Write out exactly the lines from the one holding "Click the sentence" to the last line of the entries, both ends included and nothing else, without the pictures.

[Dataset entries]
▶

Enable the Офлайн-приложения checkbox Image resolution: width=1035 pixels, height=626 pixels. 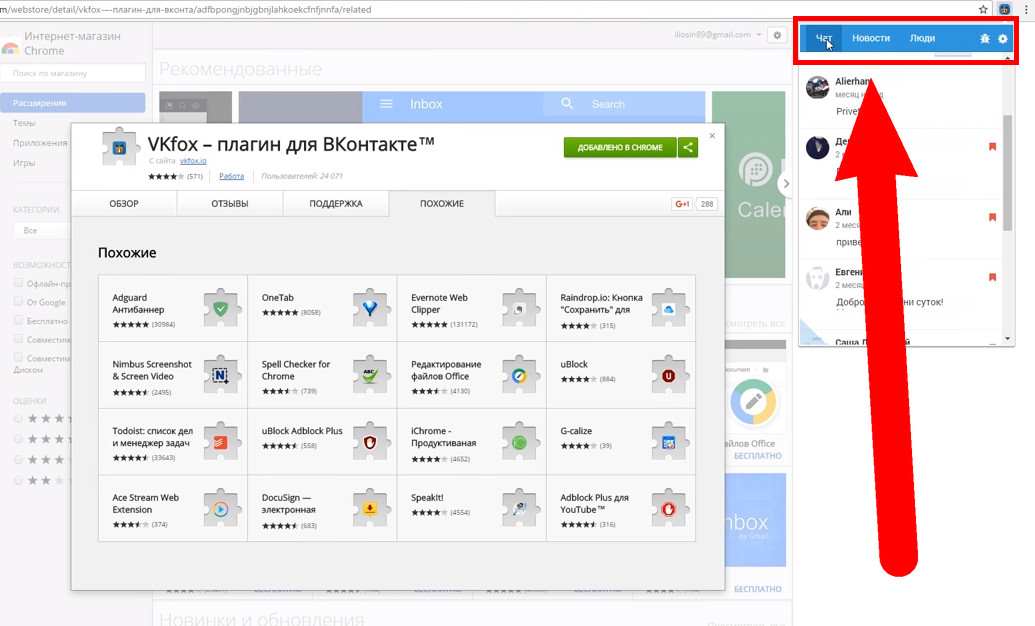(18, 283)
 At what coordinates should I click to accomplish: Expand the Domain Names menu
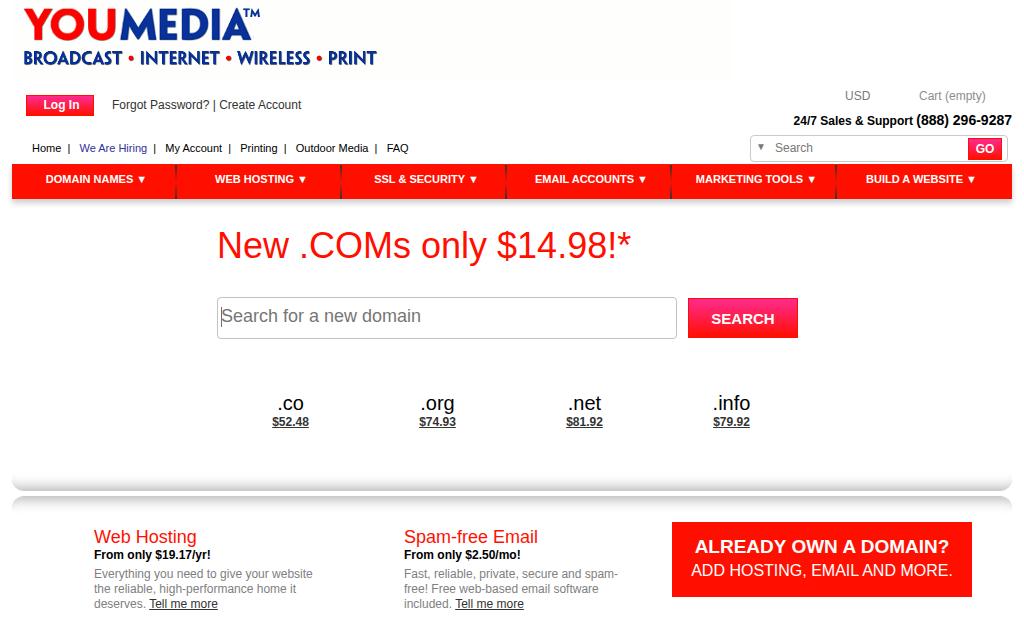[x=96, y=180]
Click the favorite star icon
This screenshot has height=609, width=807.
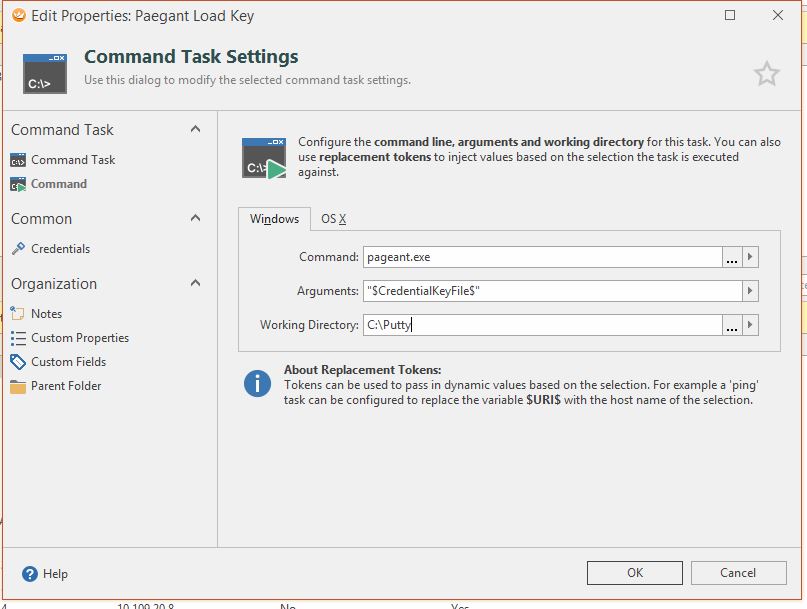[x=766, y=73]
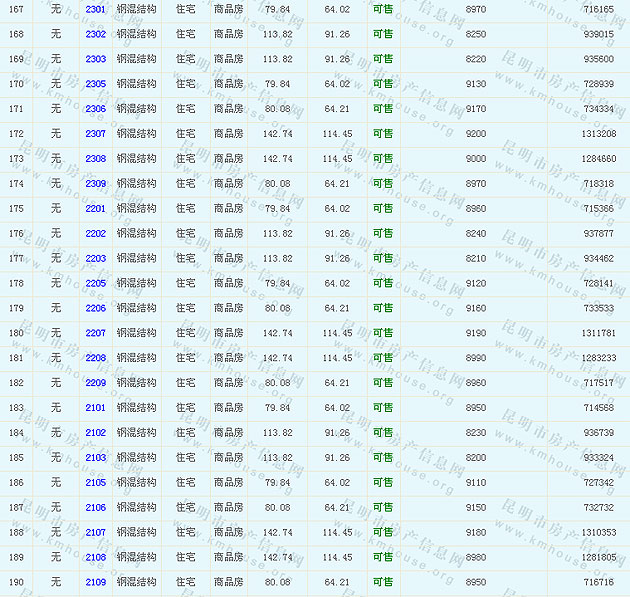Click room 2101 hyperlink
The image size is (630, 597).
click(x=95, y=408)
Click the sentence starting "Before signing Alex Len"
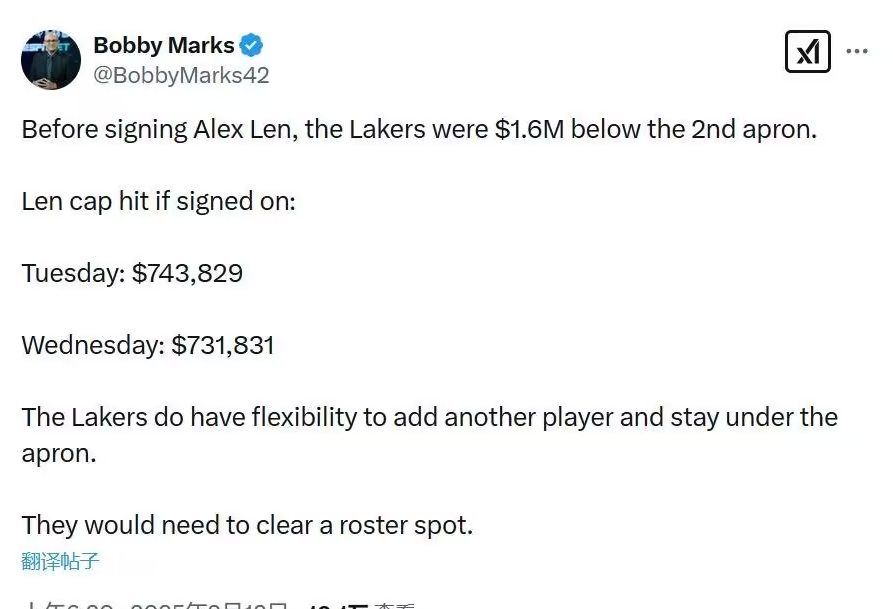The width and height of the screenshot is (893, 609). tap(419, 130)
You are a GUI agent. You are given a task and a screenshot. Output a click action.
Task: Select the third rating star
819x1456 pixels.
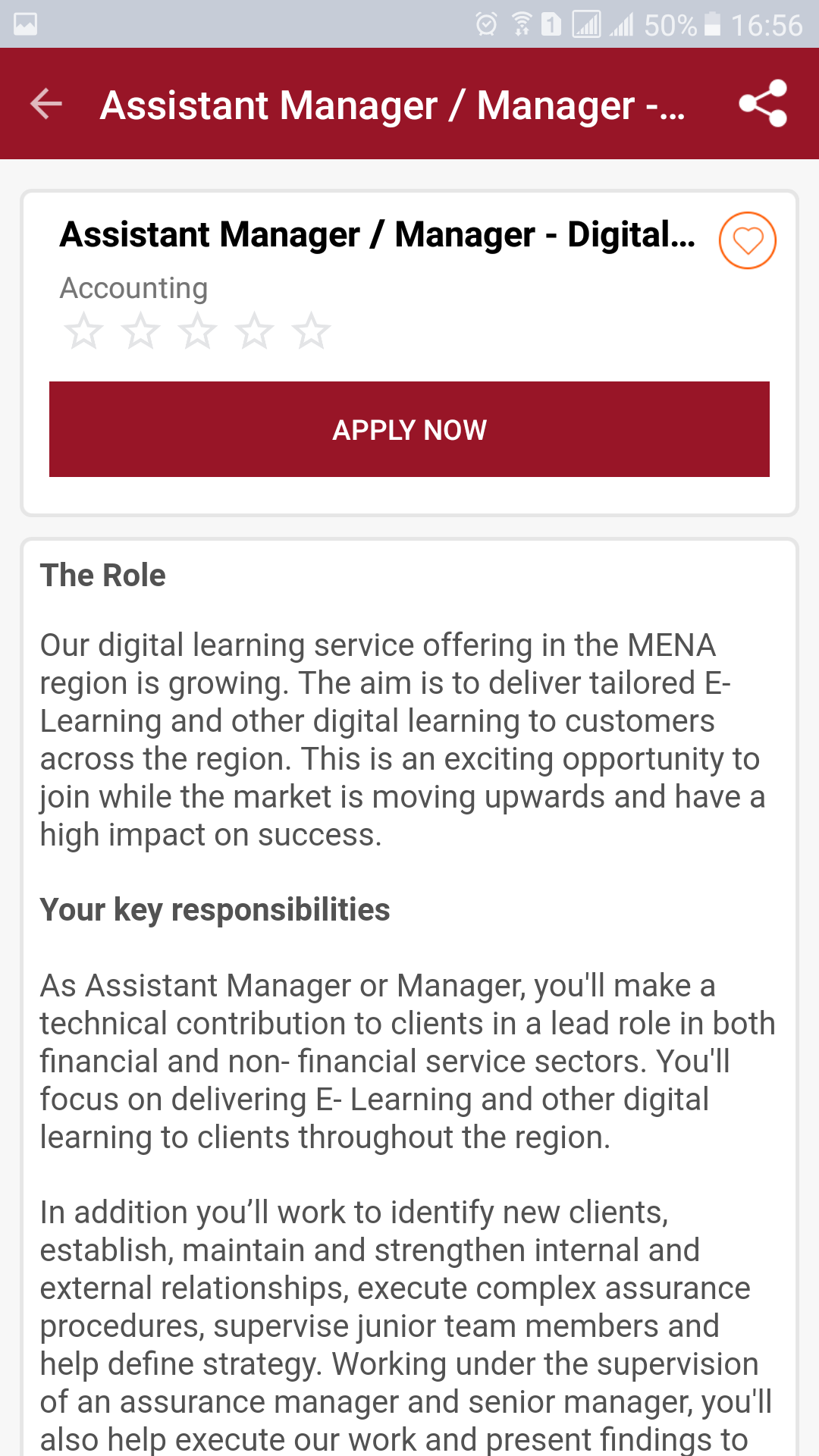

◀

### SOLUTION TO THIS TASK
Click the sentence starting "Before signing Alex Len"
The width and height of the screenshot is (893, 609). tap(419, 130)
You are a GUI agent. You are given a task and a screenshot. Output a click action.
Task: Select the third rating star
819x1456 pixels.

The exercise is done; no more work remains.